Brad Pitt

Brad. Pitt. Cualquiera que se haya atrevido a pronunciar esas dos palabras en las últimas tres décadas habrá experimentado algo en su interior, una mezcla de burbujas en una cazuela, lava volcánica, caballos salvajes al galope y algo parecido a la incertidumbre. Si eres heterosexual pondrás seriamente en duda tu orientación. Por el contrario, si eres homosexual no podrás evitar mirar de reojo a tu pareja y preguntarte en qué demonios estabas pensando cuando decidiste tener un proyecto de vida con un simple mortal sabiendo que, en alguna parte de Beverly Hills, se esconde un espécimen al que no le huele el aliento por las mañanas. Porque admitámoslo: Brad Pitt es Aquiles en el Carrefour 24 horas de Lavapiés, es decir, un dios con las debilidades de Errejón.

Y sucede que posee la receta para ser extremadamente bello aunque no cursi, el eterno rubio desprovisto de la pereza del peroxidado, fausto y dueño de dos ojos azules tristes, tristes azul Capri con anticiclón, el único homínido en la galaxia harto de copular con Angelina, actor de 8½, buen exmarido, mejor bebedor, dotado de una cabellera pluscuamperfecta que brilla en el crepúsculo de sus días y en la oscuridad de los nuestros, un tío de Oklahoma capaz de quitarse la camiseta con cincuenta y seis años y conseguir que las adolescentes se olviden de Maluma durante quince segundos.
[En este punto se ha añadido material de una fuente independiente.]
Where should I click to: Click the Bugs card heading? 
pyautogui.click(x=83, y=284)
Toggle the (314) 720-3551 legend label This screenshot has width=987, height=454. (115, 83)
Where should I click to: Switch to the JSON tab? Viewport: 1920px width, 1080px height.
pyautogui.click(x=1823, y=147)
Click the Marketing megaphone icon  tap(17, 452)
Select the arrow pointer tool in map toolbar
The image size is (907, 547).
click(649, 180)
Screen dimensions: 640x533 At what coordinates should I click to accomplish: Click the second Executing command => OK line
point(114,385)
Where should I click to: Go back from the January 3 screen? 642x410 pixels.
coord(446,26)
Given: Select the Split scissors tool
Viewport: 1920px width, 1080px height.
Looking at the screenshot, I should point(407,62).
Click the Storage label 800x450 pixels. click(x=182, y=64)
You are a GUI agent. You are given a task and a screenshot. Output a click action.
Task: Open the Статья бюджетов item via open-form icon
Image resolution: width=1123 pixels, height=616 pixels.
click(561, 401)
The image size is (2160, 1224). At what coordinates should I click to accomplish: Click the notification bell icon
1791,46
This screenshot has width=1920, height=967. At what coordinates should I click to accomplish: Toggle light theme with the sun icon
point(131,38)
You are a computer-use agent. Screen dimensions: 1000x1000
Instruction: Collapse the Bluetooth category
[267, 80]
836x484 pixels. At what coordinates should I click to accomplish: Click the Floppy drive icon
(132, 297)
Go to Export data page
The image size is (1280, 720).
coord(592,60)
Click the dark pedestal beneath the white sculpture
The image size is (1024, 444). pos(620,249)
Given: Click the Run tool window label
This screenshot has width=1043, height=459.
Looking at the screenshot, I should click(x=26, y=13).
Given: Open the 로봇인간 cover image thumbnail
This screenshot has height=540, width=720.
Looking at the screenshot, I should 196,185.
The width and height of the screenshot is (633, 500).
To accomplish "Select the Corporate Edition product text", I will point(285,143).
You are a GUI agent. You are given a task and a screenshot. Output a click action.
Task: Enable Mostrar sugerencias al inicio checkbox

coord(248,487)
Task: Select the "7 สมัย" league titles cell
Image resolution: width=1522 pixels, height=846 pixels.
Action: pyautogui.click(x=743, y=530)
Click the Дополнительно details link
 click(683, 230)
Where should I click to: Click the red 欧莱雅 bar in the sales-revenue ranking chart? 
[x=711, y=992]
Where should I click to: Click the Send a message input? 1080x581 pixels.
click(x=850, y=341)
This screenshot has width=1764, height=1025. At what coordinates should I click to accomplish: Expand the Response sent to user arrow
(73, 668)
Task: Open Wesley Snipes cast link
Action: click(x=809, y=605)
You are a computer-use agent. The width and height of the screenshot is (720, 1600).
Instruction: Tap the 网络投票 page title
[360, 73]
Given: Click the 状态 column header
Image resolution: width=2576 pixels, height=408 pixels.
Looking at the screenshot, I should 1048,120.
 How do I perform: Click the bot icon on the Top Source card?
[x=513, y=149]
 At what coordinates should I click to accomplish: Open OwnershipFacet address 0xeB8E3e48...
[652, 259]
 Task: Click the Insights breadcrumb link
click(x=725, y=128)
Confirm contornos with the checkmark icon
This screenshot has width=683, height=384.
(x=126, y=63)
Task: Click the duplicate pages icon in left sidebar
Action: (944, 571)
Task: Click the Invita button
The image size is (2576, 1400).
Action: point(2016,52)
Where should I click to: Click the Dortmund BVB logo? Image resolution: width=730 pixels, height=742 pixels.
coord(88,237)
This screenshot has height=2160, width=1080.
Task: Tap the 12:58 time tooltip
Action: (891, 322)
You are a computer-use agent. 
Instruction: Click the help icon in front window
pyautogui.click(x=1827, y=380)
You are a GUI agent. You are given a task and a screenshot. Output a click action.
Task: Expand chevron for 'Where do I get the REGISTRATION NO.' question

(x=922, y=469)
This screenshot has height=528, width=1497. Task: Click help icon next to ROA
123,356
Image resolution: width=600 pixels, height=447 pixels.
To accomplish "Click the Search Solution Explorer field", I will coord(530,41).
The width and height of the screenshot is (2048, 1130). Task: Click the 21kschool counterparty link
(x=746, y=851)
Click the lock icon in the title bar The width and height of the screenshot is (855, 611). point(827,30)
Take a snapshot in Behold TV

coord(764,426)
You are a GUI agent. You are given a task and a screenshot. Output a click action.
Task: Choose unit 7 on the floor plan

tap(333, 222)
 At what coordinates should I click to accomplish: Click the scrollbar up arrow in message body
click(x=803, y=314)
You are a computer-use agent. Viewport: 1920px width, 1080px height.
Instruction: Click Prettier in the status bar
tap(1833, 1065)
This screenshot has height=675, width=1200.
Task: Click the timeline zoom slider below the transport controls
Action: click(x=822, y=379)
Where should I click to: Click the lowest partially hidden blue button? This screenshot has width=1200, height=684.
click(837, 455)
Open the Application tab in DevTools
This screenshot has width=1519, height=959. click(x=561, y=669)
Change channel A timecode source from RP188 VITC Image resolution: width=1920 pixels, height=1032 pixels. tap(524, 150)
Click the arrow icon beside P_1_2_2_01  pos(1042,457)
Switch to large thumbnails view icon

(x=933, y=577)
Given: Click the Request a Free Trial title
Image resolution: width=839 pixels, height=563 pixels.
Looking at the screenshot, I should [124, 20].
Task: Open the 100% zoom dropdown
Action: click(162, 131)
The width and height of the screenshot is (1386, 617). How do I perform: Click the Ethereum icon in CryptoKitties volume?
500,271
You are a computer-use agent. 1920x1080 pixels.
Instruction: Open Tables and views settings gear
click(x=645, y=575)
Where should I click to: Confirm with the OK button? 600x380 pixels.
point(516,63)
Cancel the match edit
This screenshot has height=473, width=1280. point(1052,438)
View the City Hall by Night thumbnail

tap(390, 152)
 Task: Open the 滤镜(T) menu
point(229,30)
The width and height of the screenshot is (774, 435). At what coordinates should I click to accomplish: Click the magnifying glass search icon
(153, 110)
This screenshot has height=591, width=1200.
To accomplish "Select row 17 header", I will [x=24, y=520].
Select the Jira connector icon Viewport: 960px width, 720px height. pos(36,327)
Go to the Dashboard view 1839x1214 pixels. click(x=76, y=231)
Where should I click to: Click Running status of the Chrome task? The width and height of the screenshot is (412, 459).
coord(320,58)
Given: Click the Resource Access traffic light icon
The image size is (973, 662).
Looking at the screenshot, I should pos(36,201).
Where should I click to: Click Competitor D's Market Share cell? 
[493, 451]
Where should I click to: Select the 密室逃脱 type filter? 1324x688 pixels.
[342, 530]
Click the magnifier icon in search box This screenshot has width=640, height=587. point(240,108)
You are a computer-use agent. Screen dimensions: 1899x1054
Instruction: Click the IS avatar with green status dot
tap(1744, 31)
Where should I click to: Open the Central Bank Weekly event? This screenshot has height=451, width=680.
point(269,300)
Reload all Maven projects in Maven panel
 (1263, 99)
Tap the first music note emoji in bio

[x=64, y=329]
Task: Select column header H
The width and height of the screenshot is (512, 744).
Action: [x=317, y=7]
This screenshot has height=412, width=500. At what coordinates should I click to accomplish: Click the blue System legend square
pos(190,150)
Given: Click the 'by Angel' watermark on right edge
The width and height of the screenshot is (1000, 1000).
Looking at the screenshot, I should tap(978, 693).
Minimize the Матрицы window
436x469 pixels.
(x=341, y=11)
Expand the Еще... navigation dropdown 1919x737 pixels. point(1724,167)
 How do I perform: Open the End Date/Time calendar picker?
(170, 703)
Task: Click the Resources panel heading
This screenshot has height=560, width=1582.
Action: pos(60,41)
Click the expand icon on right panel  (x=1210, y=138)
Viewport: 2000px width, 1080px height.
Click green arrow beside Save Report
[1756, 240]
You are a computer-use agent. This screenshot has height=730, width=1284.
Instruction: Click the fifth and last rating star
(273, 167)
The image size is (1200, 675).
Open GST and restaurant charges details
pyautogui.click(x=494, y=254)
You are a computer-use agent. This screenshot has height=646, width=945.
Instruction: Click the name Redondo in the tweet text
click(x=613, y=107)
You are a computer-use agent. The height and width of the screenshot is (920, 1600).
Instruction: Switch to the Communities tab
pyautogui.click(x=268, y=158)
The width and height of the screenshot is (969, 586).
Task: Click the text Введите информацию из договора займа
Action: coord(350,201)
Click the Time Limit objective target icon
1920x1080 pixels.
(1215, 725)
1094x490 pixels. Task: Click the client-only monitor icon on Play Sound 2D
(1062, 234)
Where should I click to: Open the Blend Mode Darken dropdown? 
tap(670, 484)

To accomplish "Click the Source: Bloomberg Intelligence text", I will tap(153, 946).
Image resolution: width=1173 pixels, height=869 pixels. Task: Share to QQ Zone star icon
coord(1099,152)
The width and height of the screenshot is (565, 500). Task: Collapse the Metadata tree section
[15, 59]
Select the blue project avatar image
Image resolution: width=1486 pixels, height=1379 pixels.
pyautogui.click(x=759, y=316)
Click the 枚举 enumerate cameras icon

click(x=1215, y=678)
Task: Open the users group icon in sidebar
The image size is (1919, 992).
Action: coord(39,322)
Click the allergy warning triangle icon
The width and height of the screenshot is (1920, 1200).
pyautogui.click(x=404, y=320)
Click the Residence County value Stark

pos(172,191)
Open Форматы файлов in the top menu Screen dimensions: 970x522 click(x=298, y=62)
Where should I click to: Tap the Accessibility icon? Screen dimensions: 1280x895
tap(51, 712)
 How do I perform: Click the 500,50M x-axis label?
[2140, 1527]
Ahora que el misterio ha desaparecido por obra y gracia de la tecnología, que las celebridades posan sin maquillaje porque la belleza es una invención al alcance de cualquiera, es el momento de abrir la boca, separar la lengua de los incisivos inferiores y pronunciar el nombre del hombre que todos quisimos ser. Brad. Pitt. Me. Corro.